Sin embargo, los beneficios nunca fueron uniformes. El crecimiento económico nacional ha sido menor al que prometían los defensores originales del tratado. La productividad aumentó en sectores exportadores, pero amplias regiones del país permanecieron rezagadas. Además, la economía mexicana se volvió extraordinariamente dependiente de un solo destino: alrededor del 80% de las exportaciones siguen dirigidas a Estados Unidos.

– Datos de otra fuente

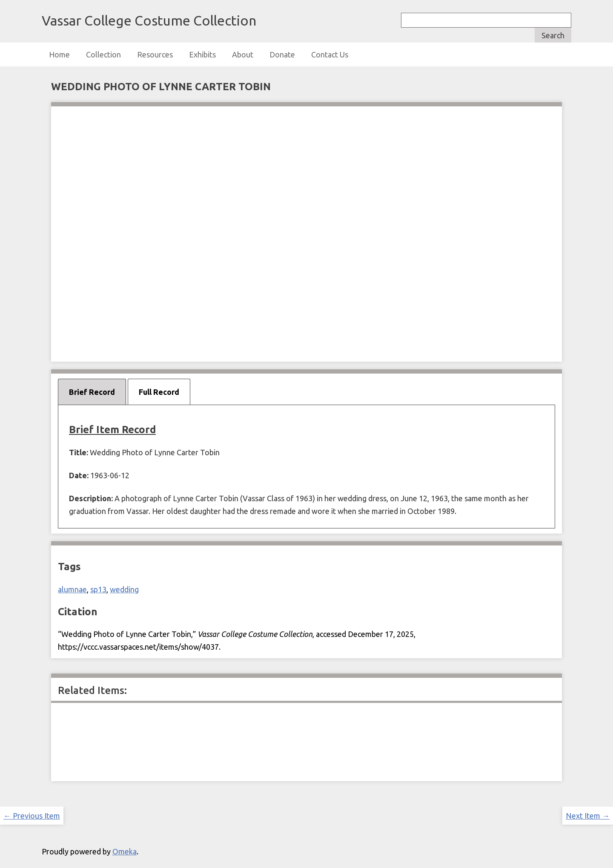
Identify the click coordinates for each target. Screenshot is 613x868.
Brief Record (92, 392)
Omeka (124, 851)
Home (59, 54)
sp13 (98, 589)
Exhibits (202, 54)
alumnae (72, 589)
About (243, 54)
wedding (124, 589)
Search (553, 35)
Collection (103, 54)
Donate (282, 54)
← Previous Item (32, 816)
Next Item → (587, 816)
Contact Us (329, 54)
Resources (155, 54)
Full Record (159, 392)
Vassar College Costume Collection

Esa dependencia tiene costos políticos. Cada cambio de administración en Washington puede alterar las reglas del juego para millones de empresas y trabajadores mexicanos. La llegada de Trump a la presidencia ya provocó una transformación profunda cuando decidió enterrar el TLCAN y sustituirlo por el T-MEC. Hoy, apenas unos años después, vuelve a insinuar que el acuerdo podría no renovarse o modificarse sustancialmente.
La presidenta Claudia Sheinbaum ha defendido la permanencia del tratado argumentando que beneficia a los tres países y fortalece a América del Norte frente a la competencia china. El razonamiento tiene sustento. Las cadenas de valor regionales hacen que la fabricación de un automóvil, por ejemplo, dependa de componentes producidos en distintos puntos de la región. Romper esa integración elevaría costos y afectaría empleos tanto en México como en Estados Unidos.
Pero la coyuntura también obliga a plantear una pregunta distinta. ¿Debe México definir su política exterior y comercial únicamente a partir de los intereses estratégicos estadounidenses? La creciente rivalidad entre Washington y Pekín presiona a numerosos países a tomar partido.
Estados Unidos busca consolidar bloques económicos y tecnológicos que limiten la influencia china. México, por su ubicación y nivel de integración, se encuentra en el centro de esa disputa.
La respuesta probablemente no sea elegir entre uno u otro. Estados Unidos seguirá siendo el socio económico indispensable de México durante muchos años.
Pero depender exclusivamente de una relación que periódicamente entra en crisis también limita el margen de maniobra nacional. La verdadera discusión consiste en encontrar un equilibrio: preservar los beneficios de la integración norteamericana sin renunciar a diversificar mercados, inversiones y alianzas.
La revisión del T-MEC ofrece una oportunidad para resolver un viejo dilema. No se trata de abandonar a Estados Unidos ni de sustituirlo por China. Se trata de definir hasta dónde México quiere seguir reaccionando a las decisiones de Washington y hasta dónde está dispuesto a construir una estrategia propia en un mundo cada vez más multipolar.